Your answer rests in the one who does know your case–even your every feeling.  He is not of this world but is present in Spirit in this world and is a very present help in time of trouble.  He is your greatest friend, the one who died for you and for your departed loved one.  His name is Jesus and He is real.

Jesus knows how you feel.  He has felt it Himself.  He was a ‘man of sorrows and acquainted with grief.’  He ‘trod the winepress alone.’  He ‘looked and there was none to help.’  All men left Him alone and even the Father turned away prompting the woeful cry, “My God, My God, why hast thou forsaken me?”  Yes!  Finally, there is one who knows loneliness and knows how you feel.

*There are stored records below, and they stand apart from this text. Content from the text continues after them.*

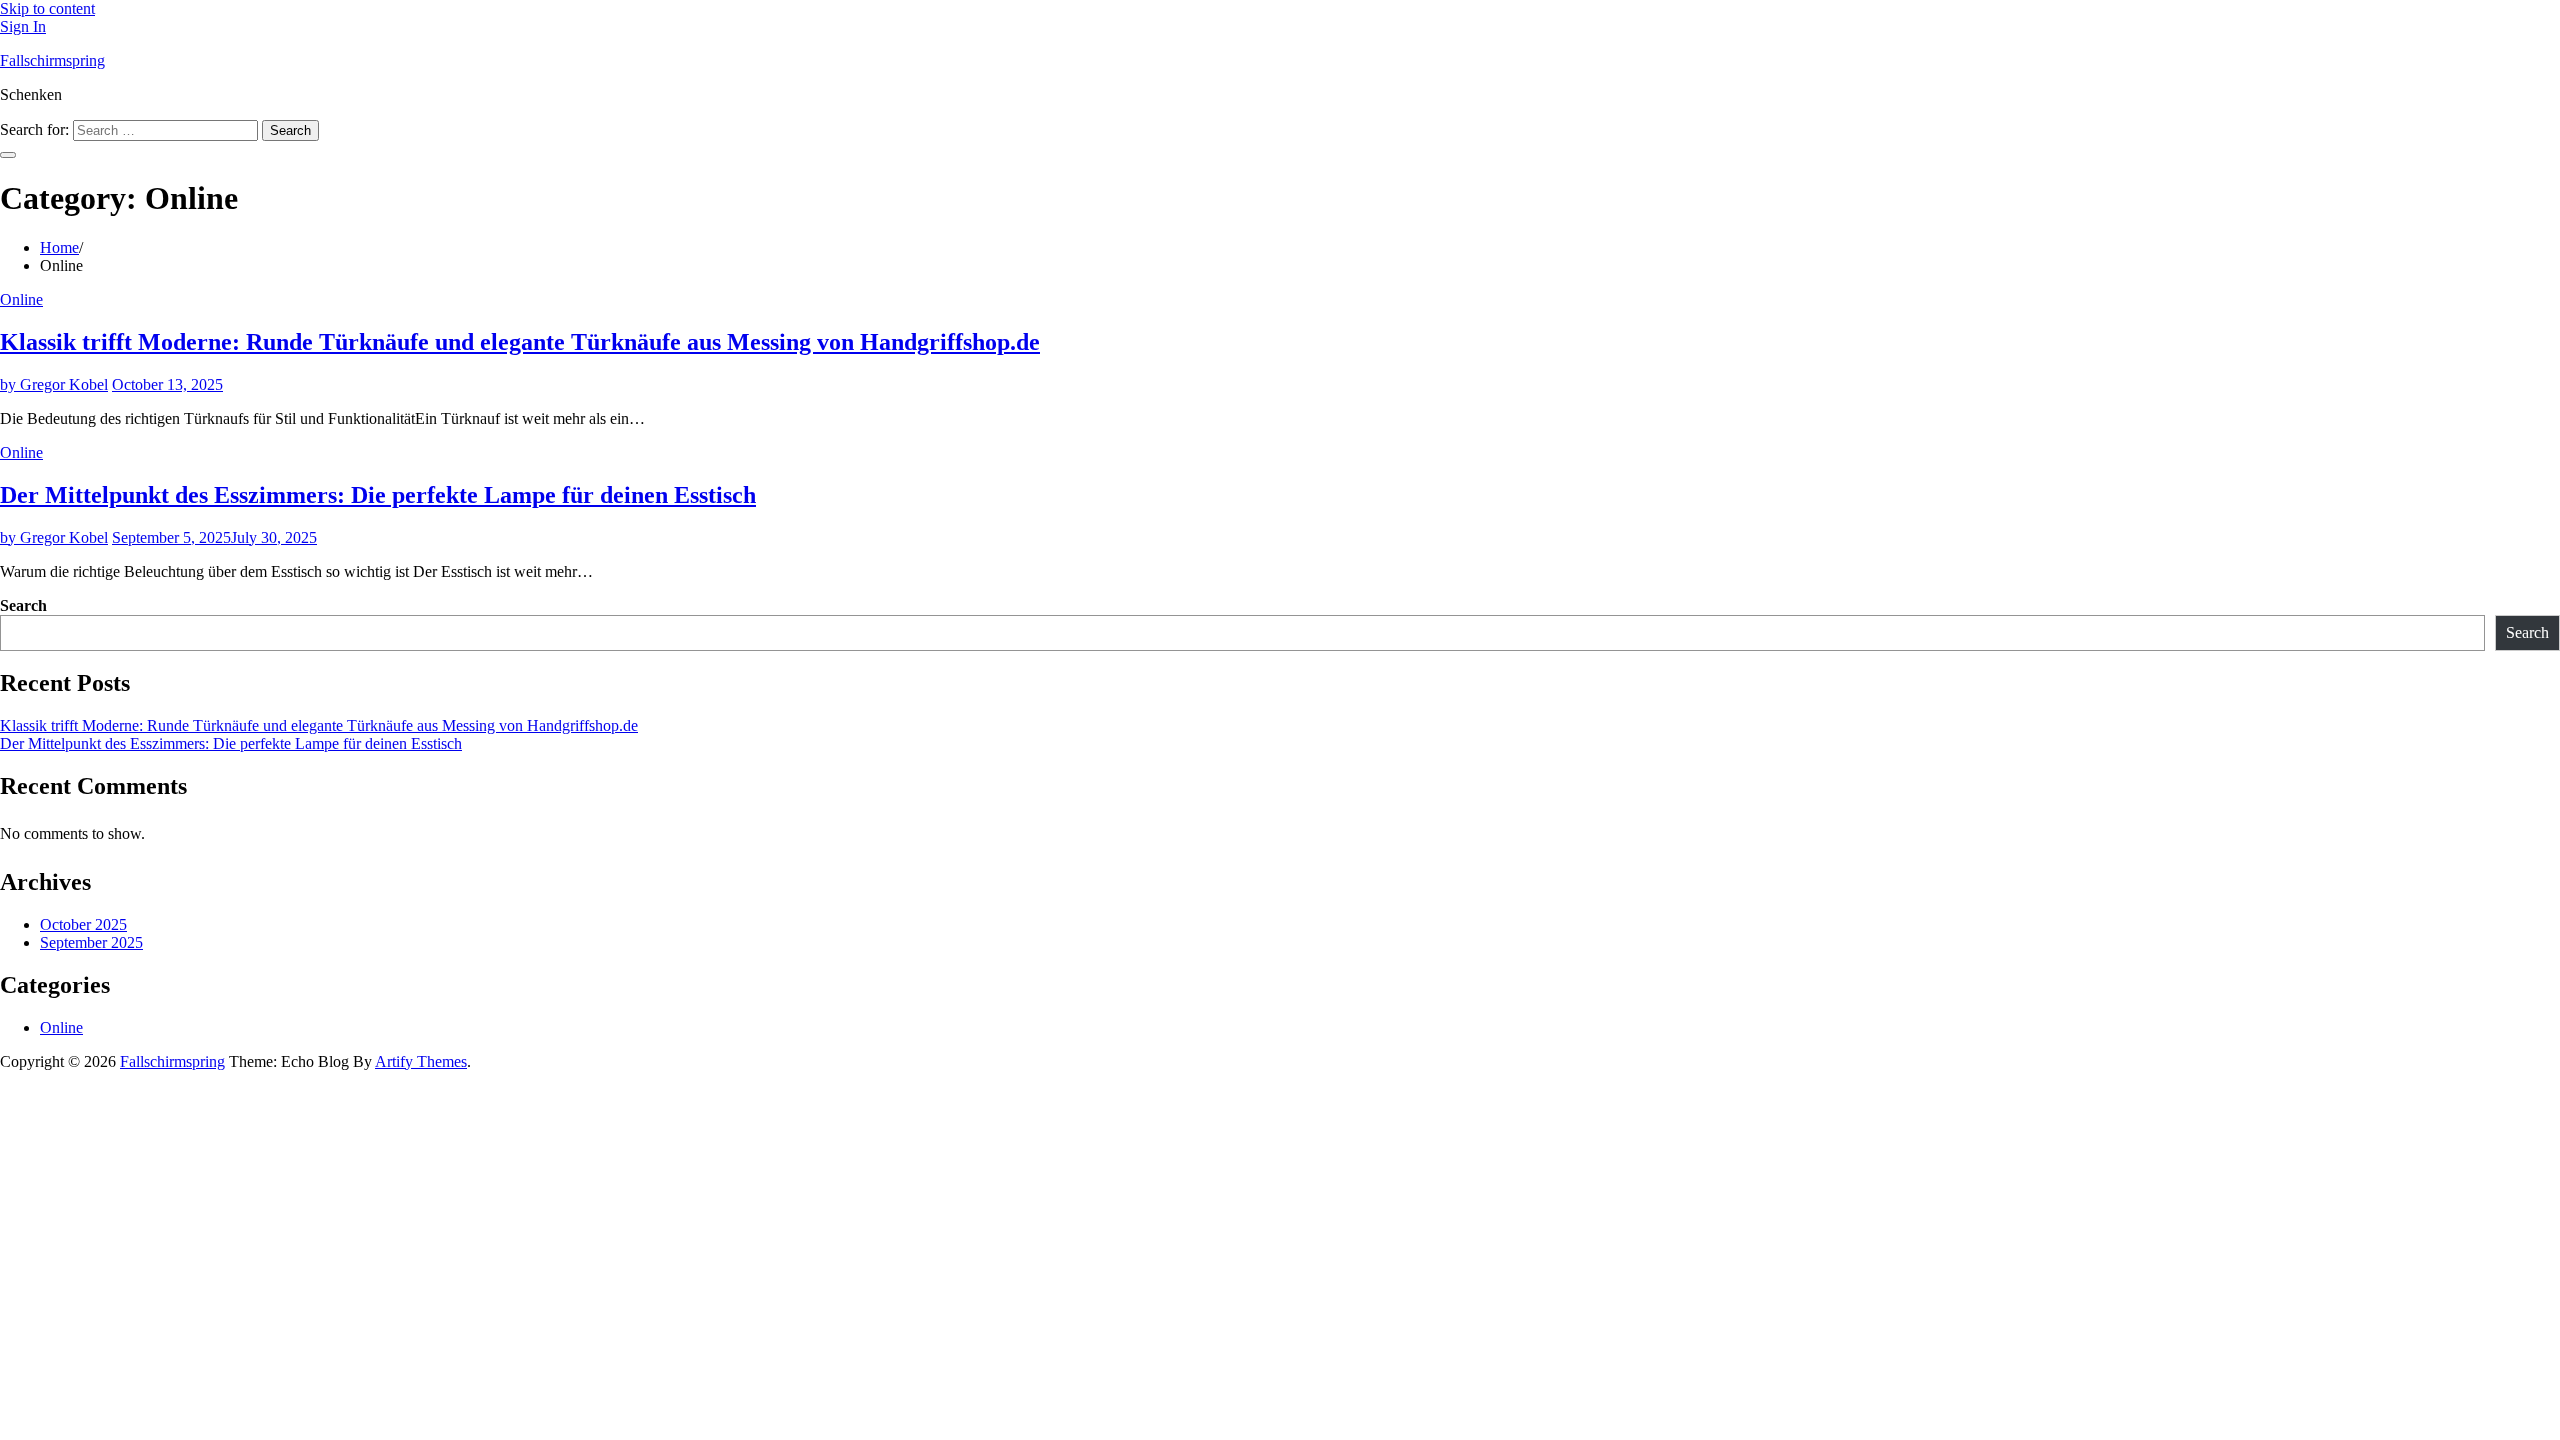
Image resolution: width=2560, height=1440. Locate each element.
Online (21, 299)
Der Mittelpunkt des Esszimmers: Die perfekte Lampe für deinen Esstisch (378, 495)
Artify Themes (421, 1061)
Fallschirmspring (52, 60)
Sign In (23, 26)
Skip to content (47, 8)
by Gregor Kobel (54, 384)
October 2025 (83, 924)
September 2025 (91, 942)
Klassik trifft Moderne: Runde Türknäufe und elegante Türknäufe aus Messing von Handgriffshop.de (520, 342)
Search (23, 605)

And not only does Jesus know how you feel, He knows what you feel.  We have Him as a high priest who can be touched with the feelings of our infirmities.  He is touched with your feelings, with your weakness, with your helplessness.  He that searches the heart, even the Spirit of Christ within you, knows your heart and groans with you.  Praise God!  He knows how you feel, and He knows what you feel.  He understands you to the core.

And He has promised, “I will not leave you comfortless, I will come to you.”  He said, “Lo, I am with you always, even to the end of the world.”   The Bible declares that you can “cast our cares on Him, for He cares for you.”  The scriptures promise that He will “never leave you or forsake you.”  Your Friend, Jesus, says to you, “Come unto me.  All ye that labor and are heavy laden and I will give you rest.”

 

Comfort for the Weary 

My friend, when Jesus was here, when He walked on the sands of this earth, when He journeyed on the sands of time, He looked on the multitudes and had compassion.  How often He proved Himself  to be the God of all comfort to the lonely individual and to the miserable masses!

Though He does not presently walk the sands of earth or time, He is no less real than when He did dwell among men.  As a matter of fact, He still dwells among men.  He lives within your heart.  He lives right where you hurt the most.  And Jesus is the same God now as He was 2000 years ago.  He is the same yesterday, today and forever.  His compassions fail not and His mercies are new every morning.   He is still touched with our pains.  And when He looks at all the lonely people–yes, when He looks at all the lonely people–He surely has compassion.

And His compassion goes beyond sympathy for the group in general.  He is a Friend who is personally concerned with each individual.  His salvation was for personal individuals that He knew and loved.  And His compassion is the same.  He is real.  His help is real.  His understanding of you and your unique case is real.  His love for you is real, never ending, and to a such a depth that He died for you.  What will He not do for you now?

I encourage you.  You have a personal and powerful friend who knows how you feel, who knows what you feel, and who cares for you more than anyone else ever has or ever will.  In prayer, go to Him.

May He touch your lonely heart.  May His presence fill your emptiness.